Tuesday, December 30, 2008

dipaksa nikah

"pokoknya tahun 2009 ini, kamu harus nikah nit. mami mau doa lebih banyak, lebih khusyuk untuk kamu. dan kamu harus mulai mikirin diri sendiri ketimbang mami dan adikadikmu. tahun ini harus nikah yah."

begitu pesan mami senin pagi sebelum gue berangkat ke kantor. gue sih cuma senyumsenyum aja tadinya sampai dia bilang, "mami serius nita. kalau kamu masih belum nikah juga tahun ini, mami sama prima dan zi pindah aja ke bandung. supaya kamu lebih serius mikirin diri sendiri."

woalah.. mamiku sayang, nikah itu ga gampang. ga segampang mencari kacang goreng rasa bawang. butuh kecocokan dan terlebih lagi, gue lagi ga percaya sama lembaga yang satu ini. justru sekarang lagi berpikir apa gunanya menikah kalau semua orang bisa semaunya memperlakukan pasangan dan keluarga intinya.

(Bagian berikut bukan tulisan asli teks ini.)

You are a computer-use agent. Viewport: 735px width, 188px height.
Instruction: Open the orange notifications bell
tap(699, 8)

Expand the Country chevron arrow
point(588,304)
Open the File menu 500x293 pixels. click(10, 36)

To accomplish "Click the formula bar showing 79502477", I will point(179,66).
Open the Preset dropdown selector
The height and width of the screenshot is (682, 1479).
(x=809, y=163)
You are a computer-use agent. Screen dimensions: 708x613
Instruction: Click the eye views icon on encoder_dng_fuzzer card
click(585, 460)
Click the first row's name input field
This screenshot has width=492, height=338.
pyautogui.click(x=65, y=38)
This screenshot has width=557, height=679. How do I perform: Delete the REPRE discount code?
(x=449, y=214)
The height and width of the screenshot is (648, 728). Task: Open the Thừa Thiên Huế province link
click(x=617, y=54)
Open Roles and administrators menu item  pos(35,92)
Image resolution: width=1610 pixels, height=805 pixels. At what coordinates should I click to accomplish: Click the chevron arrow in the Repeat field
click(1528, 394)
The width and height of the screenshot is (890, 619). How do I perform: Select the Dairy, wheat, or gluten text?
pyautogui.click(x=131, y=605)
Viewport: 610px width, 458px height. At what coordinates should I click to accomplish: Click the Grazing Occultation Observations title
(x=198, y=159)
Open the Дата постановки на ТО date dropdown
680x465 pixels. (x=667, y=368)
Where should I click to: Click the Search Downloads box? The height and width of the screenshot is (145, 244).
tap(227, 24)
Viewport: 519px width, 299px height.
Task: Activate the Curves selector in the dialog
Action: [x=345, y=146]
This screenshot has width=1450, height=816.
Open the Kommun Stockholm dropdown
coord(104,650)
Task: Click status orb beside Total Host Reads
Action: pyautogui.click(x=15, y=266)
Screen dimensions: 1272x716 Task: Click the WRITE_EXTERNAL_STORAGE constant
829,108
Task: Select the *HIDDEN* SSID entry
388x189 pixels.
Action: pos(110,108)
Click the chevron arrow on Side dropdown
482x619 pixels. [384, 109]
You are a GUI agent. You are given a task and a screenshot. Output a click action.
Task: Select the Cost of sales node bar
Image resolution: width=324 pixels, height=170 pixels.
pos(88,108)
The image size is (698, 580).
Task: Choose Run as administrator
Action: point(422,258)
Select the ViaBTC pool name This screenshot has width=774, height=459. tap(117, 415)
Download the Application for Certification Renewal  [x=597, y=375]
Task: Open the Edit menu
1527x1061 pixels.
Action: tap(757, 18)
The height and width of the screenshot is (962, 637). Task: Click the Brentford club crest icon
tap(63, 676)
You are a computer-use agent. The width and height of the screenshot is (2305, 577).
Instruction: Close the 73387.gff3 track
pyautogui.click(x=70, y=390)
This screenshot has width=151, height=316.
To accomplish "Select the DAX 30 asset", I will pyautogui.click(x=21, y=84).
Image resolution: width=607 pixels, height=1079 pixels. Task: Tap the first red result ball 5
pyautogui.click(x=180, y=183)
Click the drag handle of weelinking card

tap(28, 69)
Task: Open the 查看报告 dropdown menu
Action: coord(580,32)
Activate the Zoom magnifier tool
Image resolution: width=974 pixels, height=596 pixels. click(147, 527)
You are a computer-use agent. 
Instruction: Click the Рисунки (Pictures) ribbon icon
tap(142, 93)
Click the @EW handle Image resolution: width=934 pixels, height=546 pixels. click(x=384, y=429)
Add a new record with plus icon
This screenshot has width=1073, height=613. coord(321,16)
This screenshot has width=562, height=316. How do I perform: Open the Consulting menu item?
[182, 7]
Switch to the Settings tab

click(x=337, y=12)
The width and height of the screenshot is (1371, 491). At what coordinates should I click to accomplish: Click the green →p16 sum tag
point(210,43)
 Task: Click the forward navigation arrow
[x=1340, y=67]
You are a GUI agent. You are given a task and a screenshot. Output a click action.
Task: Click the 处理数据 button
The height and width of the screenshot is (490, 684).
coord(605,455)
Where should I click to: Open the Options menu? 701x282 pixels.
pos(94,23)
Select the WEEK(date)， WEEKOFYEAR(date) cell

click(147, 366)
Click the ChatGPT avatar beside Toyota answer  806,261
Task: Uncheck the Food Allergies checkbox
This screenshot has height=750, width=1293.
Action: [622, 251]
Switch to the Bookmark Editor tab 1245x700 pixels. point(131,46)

ada berapa orang dari kawan gue yang pernikahannya baikbaik saja... hmm.... cuma satu sepertinya. terakhir seorang kawan yang baru menikah sebulan tiba-tiba menelpon tengah malam dan bilang "gue cape berantem terus" lah kalau capenya di sebulan pertama, bagaimana bisa melewati masa pernikahan perak.. taelah

berapa banyak lagi kemudian temen gue yang punya affair di luar penikahannya. banyak! heran kenapa juga mereka cerita sama gue yang masih mencari arti menikah... "kamu masih percaya sama lakilaki nit?" tanya seorang kawan beberapa waktu lalu.

gue jawab ketika itu "tidak!" tapi gue salah, yang berbuat itu tak cuma lelaki kok, perempuan juga, sama saja. ini persoalan cinta yang tak mungkin dikukung dalam lembaga pernikahan, cinta itu liar dia bisa muncul dimana saja kapan saja pada siapa saja. "tapi semua tergantung bagaimana lo memperlakukan rasa itu," kata kawan gue yang lain yang sudah 25 tahun menikah.

gue bisa selama itu kah jika menikah nanti? bisakah gue tabah membaca blog suami gue yang isinya bercerita tentang perempuan lain? sabarkah gue menerima guncingan kalau suami gue bermain hati sama perempuan lain? atau pandaikah gue membaca perubahan kata dan sikap dari suami gue yang penuh dengan rasa bersalahnya? dan ataukah gue mampu menahan godaan lelaki lain yang "lebih" dari suami gue sendiri?

mungkin gue seperti Ka, penuh ketakutan akan kehilangan kebahagiaan yang mungkin akan atau bahkan sedang gue nikmati. takut akan bahagia karena kehilangan itu menyakitkan. dan menikah bukan berarti bahagia meski tak ada orang menikah untuk bercerai, bukan.

mami sayang... gue belum siap untuk bahagia... itu saja.